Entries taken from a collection
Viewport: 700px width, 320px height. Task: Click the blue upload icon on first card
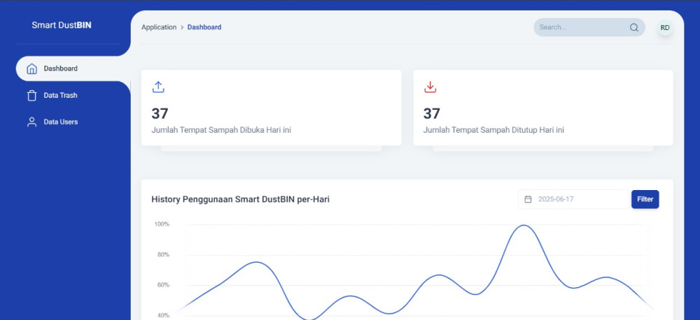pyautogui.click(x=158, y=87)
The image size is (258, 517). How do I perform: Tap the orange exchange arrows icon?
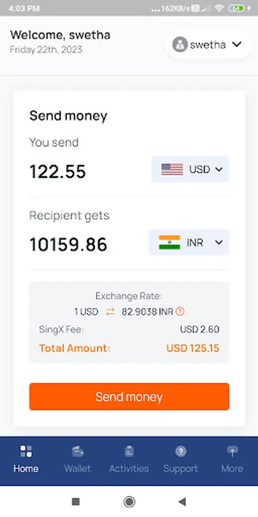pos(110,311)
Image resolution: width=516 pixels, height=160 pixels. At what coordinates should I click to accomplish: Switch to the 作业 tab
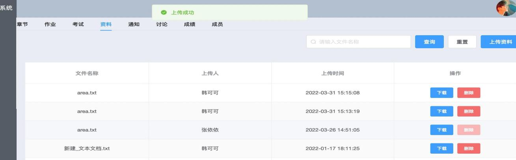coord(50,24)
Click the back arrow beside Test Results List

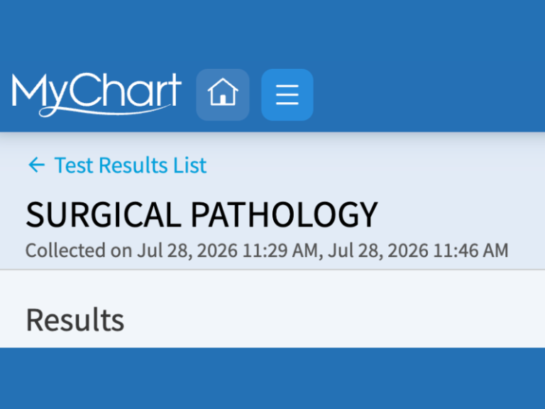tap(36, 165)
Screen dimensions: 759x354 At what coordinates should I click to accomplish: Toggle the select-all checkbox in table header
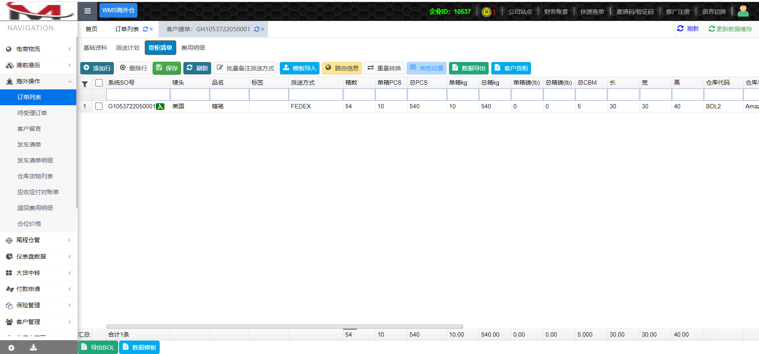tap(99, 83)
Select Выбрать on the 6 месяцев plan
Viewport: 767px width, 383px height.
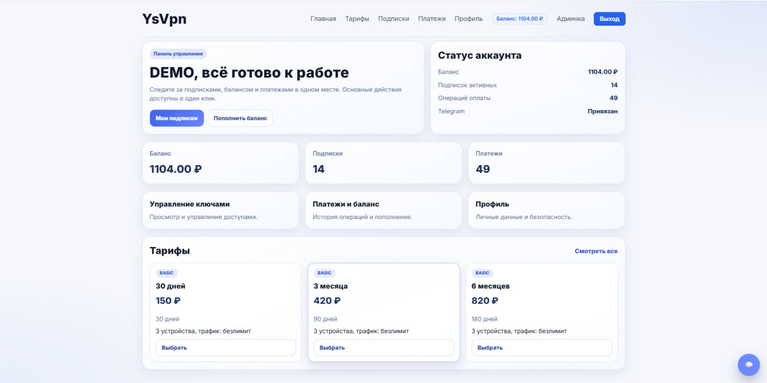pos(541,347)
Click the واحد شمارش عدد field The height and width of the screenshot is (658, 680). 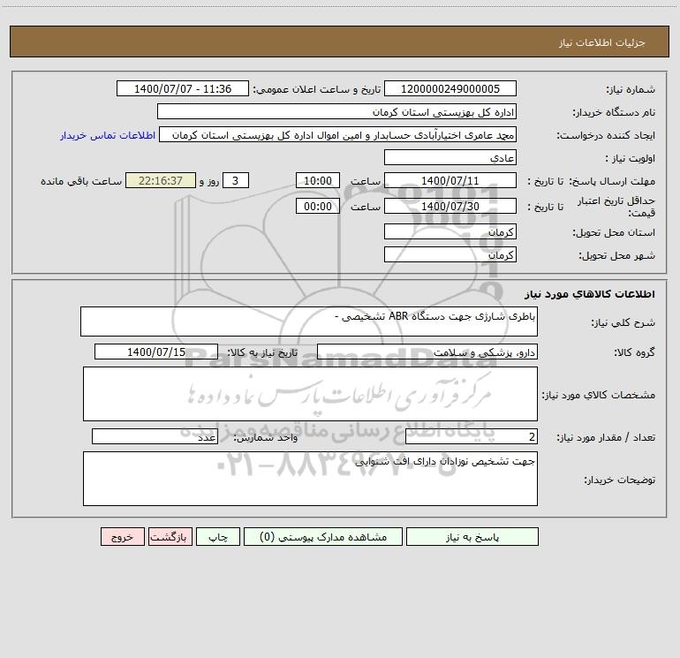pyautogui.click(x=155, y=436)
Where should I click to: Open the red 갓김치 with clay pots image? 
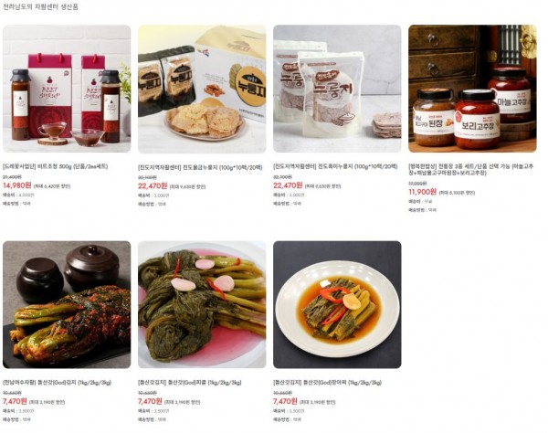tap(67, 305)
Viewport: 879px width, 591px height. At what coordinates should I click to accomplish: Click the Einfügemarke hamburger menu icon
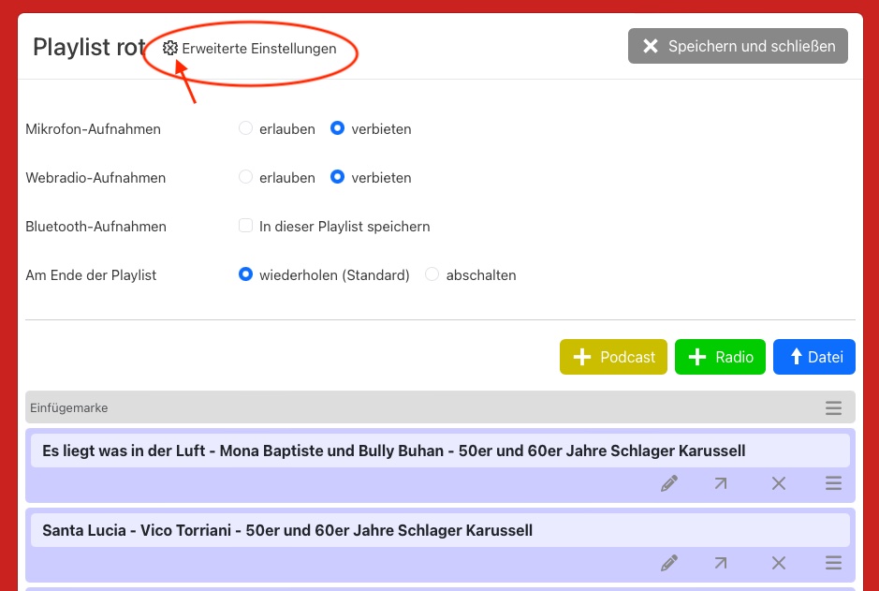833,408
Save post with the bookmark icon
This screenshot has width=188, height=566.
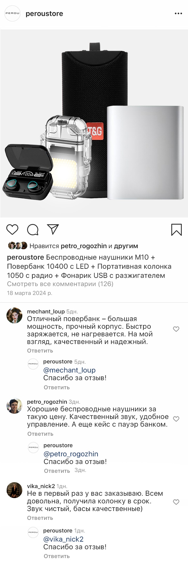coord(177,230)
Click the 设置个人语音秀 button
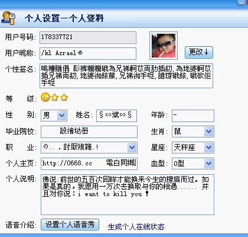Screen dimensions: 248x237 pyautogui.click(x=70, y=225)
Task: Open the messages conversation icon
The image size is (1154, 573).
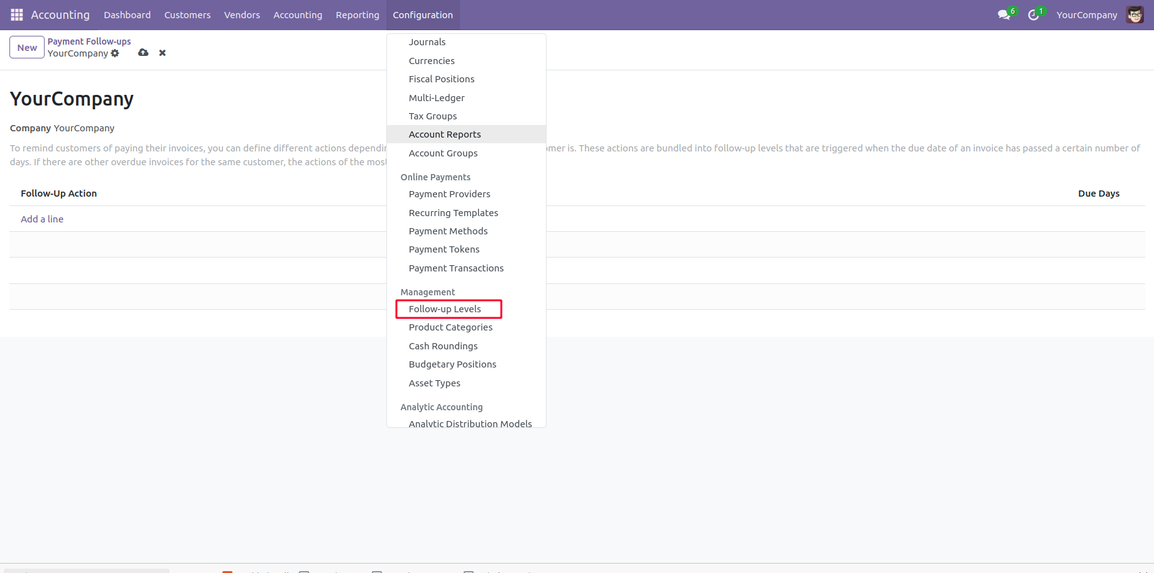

* [Required work]: Reproduce exactly and only the lines from the line that contains "Click the 设置个人语音秀 button" to the end of the data above, both ends included. No pictures go in the copy.

* [Your response]:
Click the 设置个人语音秀 button
Screen dimensions: 248x237 pyautogui.click(x=70, y=225)
Task: Open the messages conversation icon
The image size is (1154, 573).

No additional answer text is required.